From the Wikipedia.
"Gadfly" is a term for people who upset the status quo by posing upsetting or novel questions, or just being an irritant.
The term "gadfly" was used by Plato in the Apology to describe Socrates' relationship of uncomfortable goad to the Athenian political scene, which he compared to a slow and dimwitted horse. The Bible also references the gadfly in terms of political influence; The Book of Jeremiah (46:20, Darby Bible) states "Egypt is a very fair heifer; the gad-fly cometh, it cometh from the north." The term has been used to describe many politicians and social commentators.
During his defense when on trial for his life, Socrates, according to Plato's writings, pointed out that dissent, like the tiny (relative to the size of a horse) gadfly, was easy to swat, but the cost to society of silencing individuals who were irritating could be very high. "If you kill a man like me, you will injure yourselves more than you will injure me," because his role was that of a gadfly, "to sting people and whip them into a fury, all in the service of truth."

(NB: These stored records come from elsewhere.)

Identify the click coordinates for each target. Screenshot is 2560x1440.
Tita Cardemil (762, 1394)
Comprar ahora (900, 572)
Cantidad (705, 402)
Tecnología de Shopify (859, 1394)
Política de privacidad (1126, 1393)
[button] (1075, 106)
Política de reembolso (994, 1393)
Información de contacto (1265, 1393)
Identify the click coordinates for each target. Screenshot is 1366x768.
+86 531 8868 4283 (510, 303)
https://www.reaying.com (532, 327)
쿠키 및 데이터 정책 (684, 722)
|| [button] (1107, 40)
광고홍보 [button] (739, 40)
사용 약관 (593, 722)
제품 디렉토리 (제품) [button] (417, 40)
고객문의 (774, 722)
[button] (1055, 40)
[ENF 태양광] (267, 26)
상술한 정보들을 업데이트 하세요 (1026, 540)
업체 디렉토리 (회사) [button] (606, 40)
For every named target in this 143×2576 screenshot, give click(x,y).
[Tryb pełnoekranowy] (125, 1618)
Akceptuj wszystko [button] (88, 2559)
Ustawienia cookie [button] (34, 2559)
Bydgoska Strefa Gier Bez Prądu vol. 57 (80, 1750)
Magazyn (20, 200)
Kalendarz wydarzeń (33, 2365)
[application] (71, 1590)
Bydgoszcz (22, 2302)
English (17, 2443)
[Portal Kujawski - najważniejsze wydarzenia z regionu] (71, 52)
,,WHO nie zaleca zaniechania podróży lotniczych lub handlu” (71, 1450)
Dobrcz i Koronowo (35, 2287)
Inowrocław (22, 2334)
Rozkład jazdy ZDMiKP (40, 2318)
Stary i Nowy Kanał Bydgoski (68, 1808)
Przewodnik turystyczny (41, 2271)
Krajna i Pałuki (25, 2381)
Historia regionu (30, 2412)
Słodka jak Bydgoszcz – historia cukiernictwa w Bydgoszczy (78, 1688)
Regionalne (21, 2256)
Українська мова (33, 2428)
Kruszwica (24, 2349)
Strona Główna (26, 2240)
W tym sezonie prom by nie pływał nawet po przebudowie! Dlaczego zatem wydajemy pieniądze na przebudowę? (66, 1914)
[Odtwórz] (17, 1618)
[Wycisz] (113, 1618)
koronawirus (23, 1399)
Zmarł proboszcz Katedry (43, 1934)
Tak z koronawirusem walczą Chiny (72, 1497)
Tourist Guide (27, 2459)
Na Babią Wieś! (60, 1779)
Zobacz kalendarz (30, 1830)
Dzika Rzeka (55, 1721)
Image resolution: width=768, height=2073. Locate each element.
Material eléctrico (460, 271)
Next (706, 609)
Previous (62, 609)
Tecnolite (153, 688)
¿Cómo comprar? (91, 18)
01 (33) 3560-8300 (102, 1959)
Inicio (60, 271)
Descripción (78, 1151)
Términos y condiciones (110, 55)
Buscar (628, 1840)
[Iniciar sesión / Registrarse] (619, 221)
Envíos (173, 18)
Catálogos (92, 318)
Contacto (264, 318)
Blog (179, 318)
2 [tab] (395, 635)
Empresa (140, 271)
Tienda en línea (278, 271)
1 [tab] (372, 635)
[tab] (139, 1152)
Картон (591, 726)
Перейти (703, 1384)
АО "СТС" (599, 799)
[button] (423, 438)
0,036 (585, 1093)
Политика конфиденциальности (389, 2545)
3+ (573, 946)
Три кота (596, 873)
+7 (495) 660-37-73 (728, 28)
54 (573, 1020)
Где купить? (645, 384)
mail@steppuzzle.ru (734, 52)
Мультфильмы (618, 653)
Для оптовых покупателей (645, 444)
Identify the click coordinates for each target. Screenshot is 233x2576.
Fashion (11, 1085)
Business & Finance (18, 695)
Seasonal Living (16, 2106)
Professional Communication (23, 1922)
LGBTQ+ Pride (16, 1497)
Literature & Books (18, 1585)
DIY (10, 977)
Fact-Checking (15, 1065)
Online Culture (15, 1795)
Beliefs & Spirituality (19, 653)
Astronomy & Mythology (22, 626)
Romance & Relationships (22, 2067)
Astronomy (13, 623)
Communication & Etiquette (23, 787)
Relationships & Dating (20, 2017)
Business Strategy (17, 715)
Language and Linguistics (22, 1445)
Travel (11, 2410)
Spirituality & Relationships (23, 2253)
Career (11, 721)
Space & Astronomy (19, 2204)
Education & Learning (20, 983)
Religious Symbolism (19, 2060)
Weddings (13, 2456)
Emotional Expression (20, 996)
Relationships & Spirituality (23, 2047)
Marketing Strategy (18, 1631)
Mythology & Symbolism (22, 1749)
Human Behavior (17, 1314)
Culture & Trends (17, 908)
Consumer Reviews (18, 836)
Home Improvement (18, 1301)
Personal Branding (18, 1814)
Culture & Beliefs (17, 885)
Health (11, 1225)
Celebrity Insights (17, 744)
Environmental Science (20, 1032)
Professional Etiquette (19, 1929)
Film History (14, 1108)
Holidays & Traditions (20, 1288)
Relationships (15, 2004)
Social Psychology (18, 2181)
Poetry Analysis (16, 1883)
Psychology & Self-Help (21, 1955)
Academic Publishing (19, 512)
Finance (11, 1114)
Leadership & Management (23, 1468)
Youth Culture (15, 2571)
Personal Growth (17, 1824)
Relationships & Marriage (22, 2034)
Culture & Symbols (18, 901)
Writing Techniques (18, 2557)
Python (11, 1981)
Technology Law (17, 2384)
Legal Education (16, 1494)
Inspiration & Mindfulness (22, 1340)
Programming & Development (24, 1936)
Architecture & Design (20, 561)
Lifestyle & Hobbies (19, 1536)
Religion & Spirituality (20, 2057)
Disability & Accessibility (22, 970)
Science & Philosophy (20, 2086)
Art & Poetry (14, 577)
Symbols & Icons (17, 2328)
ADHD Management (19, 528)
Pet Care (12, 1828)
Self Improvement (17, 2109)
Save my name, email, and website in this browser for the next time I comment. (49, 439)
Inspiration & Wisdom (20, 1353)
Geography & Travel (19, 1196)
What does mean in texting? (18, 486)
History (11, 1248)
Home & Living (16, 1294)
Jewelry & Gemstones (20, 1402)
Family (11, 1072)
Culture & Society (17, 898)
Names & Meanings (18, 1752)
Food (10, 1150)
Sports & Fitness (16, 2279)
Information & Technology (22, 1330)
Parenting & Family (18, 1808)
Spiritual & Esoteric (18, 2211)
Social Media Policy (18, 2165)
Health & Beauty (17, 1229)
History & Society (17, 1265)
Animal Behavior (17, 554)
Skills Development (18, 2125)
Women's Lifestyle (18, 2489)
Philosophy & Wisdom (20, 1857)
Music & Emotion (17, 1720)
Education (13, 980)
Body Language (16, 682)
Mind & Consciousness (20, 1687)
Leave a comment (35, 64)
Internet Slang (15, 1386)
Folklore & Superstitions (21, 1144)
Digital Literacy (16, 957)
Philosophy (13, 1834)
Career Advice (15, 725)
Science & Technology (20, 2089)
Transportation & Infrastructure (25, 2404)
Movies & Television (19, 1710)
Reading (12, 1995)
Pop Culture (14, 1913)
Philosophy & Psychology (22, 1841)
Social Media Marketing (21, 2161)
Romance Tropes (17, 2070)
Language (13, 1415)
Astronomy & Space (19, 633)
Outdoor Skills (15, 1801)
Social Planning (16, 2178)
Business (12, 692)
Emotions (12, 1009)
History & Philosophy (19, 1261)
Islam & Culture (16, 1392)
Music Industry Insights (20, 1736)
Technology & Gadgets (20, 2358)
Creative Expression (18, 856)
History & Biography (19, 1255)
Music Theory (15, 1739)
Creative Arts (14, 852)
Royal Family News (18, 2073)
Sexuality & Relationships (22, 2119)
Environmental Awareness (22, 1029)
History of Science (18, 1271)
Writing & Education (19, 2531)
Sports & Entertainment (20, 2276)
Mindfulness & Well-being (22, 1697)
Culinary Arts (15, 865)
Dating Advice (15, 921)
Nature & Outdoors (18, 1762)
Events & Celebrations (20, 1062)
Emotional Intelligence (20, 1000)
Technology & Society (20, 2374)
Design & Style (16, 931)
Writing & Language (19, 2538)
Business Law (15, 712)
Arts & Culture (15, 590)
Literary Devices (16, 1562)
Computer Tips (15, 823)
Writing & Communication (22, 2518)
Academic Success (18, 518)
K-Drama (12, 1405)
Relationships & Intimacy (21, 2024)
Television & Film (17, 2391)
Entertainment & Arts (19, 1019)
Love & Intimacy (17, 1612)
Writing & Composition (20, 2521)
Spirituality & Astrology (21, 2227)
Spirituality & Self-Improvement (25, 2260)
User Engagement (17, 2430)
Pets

In modern and local politics, gadfly is a term used to describe someone who persistently challenges people in positions of power, the status quo or a popular position. For example, Morris Kline wrote "There is a function for the gadfly who poses questions that many specialists would like to overlook. Polemics are healthy." The word may be uttered in a pejorative sense, while at the same time be accepted as a description of honourable work or civic duty.